The fact that Christ "gave Himself up for us an offering and sacrifice to God"-gave Himself, as it is put elsewhere, "for our sins"-throws an awful light upon the nature of human transgression. The blood spilt in the strife with our, sin and shed to wash out its stain, reveals its foulness and malignity. All that inspired men had taught, that good men had believed and felt, and penitent men confessed in regard to the evil of human sin, is more than verified by the sacrifice which the Holy One of God has undergone in order to put it away. It was felt that the blood of bulls and goats could never take away sins, that the sacrifices man Could offer for himself, or the creatures on his behalf, were ineffectual; the guilt was too real to be expiated in this fashion, the wound too deep to be healed by those poor appliances. But who had suspected that such a remedy as this was needed, and forthcoming? How deep the resentment of eternal Justice against the transgressions of men, if the blood of God’s own Son alone could make propitiation! How rank the offence against the Divine holiness, if to purge its abomination the vessel containing the most sweet fragrance of His sinless nature must be broken! What tears of contrition, what cleansing fires of hate against our own sins, what scorn of their baseness, what stern resolves against them are awakened by the sight of the cross of our Lord Jesus Christ!
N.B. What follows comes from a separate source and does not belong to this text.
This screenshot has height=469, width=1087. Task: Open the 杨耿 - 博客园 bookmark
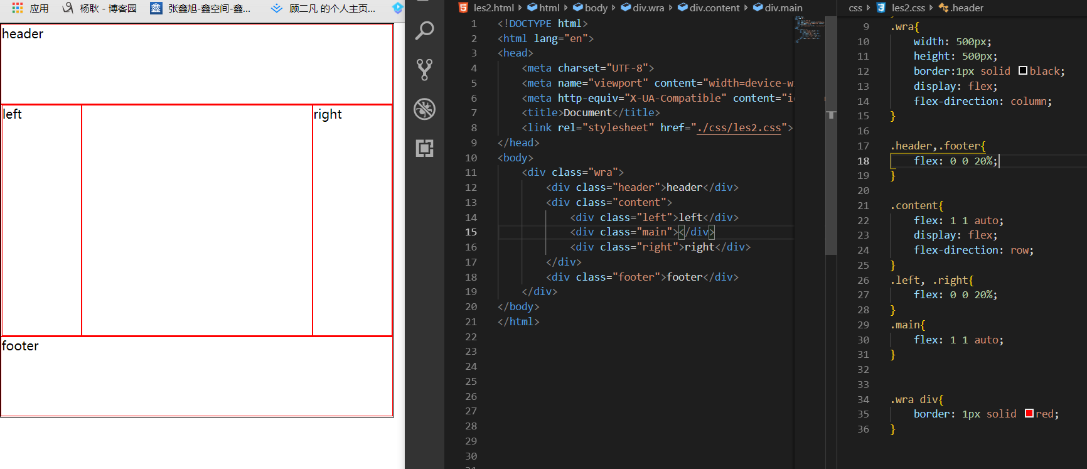tap(100, 8)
This negative side of the ethical bearing of Christ’s sacrifice is implied in the words of the apostle in the second verse, and in the contrast indicated between its sweet savour and those unclean things whose very names it should banish from our midst (Ephesians 5:3). On its positive effects -the love and self-devotion it inspires, the conformity of our lives to its example-we have dwelt already. Let us add, however, that the sacrifice of Christ demands from us, above all, devotion to Christ Himself. Our first duty as Christians is to love Christ, to serve and follow Christ. "He died for all," says the apostle, "that the living should live no longer to themselves, but to Him that died for them and rose again." When Mary of Bethany poured on the Saviour’s head her box of precious ointment, the Master accepted the tribute and approved the act; and the poor have been gainers by it a thousand times the pence which Judas deemed wasted on the head he was watching to betray. There is no conflict between the claims of Christ and those of philanthropy, between the needs of His worship and the needs of the destitute and suffering in our streets. Every new subject won to the kingdom of Christ is another helper won for His poor. Every act of love rendered to Him deepens the channel of sympathy by which relief and blessing come to sorrowful humanity.
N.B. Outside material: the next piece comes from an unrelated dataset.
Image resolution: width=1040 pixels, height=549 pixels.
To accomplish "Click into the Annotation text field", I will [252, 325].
Let the gospel of Christ’s kingdom be preached in word and deed to all nations, let the love of Christ be brought to bear upon the great masses of mankind, and the time of the world’s salvation will be come. Its sin will be hated, forsaken, forgiven. Its social evils will be banished; its weapons of war turned to ploughshares and pruning hooks. Its scattered races and nations will be re-united in the obedience of faith, and formed into one Christian confederacy and commonwealth of the peoples, a peaceful kingdom of the Son of God’s love.